=== Begin Enclosure ===
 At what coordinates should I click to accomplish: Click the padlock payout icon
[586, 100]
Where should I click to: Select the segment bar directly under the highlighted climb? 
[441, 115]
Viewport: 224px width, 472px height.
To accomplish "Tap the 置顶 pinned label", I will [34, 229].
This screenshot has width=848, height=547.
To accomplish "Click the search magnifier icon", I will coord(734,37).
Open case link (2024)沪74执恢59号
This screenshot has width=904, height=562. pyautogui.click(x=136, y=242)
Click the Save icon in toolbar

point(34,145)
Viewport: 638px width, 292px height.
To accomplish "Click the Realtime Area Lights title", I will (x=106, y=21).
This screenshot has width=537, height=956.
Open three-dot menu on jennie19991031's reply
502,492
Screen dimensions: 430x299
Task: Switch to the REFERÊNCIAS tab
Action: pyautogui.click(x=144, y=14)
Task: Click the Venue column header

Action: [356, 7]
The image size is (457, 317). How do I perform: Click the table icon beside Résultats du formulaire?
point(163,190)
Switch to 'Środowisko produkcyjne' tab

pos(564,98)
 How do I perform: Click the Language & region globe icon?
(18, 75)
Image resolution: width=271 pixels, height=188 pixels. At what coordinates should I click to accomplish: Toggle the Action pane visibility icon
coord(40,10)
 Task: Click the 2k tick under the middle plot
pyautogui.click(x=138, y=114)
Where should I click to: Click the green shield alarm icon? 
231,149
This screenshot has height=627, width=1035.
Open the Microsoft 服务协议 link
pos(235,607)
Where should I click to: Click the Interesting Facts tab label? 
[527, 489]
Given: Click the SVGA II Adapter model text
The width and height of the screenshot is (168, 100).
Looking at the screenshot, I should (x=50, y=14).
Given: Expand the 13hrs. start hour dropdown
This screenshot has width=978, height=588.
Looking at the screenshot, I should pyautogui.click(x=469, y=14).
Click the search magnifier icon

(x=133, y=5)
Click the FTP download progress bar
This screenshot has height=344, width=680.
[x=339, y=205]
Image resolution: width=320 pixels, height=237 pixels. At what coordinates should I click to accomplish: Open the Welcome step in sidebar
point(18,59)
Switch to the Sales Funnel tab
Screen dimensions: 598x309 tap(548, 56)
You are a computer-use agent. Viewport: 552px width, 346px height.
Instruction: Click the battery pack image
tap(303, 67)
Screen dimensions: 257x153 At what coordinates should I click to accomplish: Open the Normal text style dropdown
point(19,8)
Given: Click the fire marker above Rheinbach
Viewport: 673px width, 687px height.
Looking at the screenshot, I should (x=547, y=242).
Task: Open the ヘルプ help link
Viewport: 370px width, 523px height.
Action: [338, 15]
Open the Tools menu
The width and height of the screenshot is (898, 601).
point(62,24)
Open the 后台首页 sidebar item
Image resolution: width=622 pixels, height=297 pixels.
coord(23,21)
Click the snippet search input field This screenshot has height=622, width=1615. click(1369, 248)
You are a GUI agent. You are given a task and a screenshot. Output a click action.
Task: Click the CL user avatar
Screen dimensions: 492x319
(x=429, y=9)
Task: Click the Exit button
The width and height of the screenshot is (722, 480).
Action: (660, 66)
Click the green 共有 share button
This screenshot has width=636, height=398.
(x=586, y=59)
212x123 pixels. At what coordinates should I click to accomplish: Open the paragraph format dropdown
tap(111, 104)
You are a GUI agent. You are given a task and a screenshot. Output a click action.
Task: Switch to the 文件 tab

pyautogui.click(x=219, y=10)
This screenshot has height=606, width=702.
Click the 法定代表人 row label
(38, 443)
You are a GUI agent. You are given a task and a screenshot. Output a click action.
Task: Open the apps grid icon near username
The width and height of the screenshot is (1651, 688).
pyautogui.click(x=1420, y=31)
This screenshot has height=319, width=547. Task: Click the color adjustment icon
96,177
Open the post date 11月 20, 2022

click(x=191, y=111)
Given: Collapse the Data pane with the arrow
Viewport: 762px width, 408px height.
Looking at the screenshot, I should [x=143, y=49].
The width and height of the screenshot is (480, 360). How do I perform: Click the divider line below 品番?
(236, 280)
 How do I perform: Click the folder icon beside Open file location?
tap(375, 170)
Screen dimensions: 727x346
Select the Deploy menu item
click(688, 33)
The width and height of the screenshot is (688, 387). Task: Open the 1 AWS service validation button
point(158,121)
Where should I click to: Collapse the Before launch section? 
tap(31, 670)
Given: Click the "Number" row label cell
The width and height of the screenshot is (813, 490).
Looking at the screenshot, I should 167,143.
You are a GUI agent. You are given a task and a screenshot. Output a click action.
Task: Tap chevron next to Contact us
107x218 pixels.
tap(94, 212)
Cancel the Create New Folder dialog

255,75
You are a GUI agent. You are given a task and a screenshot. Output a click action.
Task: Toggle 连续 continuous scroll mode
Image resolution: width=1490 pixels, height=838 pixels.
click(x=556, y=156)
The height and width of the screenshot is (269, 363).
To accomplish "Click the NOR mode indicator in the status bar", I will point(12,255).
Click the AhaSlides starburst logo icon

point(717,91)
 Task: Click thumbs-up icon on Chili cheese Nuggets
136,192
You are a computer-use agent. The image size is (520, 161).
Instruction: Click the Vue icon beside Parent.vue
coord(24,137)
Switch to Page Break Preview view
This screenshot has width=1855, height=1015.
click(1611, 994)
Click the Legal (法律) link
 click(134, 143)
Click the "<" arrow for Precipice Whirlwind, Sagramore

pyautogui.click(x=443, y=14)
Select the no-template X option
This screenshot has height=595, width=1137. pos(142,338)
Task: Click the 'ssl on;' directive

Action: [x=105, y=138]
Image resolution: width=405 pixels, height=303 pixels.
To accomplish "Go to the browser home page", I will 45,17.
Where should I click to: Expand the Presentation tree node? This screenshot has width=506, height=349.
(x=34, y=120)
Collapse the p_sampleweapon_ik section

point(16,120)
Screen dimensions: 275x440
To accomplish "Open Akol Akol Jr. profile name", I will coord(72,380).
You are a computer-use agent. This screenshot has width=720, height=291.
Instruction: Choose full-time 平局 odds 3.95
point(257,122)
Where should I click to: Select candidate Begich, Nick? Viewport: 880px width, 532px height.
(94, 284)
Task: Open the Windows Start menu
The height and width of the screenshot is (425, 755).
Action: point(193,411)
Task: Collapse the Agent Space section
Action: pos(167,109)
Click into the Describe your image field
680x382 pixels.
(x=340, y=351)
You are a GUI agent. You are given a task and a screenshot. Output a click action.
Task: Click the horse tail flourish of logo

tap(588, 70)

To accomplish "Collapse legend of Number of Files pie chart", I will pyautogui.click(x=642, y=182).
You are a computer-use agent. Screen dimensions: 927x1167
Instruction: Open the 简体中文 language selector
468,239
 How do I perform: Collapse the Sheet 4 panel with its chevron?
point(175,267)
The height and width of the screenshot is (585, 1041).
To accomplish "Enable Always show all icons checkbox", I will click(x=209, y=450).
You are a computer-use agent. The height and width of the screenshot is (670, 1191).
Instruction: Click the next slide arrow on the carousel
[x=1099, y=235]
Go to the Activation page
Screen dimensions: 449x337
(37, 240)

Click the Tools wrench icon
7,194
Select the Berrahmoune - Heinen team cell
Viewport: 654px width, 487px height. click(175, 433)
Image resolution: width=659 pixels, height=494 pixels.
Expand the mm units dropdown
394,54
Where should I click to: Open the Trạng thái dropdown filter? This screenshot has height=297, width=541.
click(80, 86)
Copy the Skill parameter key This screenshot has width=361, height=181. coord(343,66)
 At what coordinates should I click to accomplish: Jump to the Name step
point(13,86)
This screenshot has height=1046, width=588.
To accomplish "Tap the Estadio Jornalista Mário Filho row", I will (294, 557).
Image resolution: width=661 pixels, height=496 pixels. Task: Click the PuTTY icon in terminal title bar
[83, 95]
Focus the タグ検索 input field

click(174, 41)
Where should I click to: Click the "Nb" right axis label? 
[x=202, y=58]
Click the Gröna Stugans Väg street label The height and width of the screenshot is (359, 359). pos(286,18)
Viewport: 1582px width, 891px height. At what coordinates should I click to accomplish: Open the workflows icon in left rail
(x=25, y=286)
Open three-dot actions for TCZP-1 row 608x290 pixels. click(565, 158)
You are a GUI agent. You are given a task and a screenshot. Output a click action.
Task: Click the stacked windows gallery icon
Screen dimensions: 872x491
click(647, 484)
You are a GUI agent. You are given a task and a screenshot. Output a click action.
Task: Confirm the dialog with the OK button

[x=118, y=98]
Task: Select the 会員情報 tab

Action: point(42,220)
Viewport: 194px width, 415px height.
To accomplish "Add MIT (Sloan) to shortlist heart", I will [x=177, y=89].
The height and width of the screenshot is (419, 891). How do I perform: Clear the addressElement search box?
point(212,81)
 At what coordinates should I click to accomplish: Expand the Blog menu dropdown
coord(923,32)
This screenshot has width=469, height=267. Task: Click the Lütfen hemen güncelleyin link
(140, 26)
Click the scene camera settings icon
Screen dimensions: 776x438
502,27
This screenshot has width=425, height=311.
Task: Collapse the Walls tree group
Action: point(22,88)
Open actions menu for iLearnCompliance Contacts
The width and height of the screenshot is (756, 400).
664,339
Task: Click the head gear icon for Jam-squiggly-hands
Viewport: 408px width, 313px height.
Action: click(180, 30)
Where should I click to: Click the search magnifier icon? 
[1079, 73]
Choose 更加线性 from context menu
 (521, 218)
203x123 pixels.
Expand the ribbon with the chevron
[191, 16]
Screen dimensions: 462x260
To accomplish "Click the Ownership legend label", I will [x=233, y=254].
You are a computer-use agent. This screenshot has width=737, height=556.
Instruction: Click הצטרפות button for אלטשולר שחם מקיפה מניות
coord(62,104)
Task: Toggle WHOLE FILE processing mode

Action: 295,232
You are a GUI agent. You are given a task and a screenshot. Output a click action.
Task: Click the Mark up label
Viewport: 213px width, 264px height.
=== End Enclosure ===
Only lines holding the word "Number" belong in the answer; copy all of them from the records.

* [Solution for this exercise]:
Given: Click the "Number" row label cell
To accomplish "Collapse legend of Number of Files pie chart", I will pyautogui.click(x=642, y=182).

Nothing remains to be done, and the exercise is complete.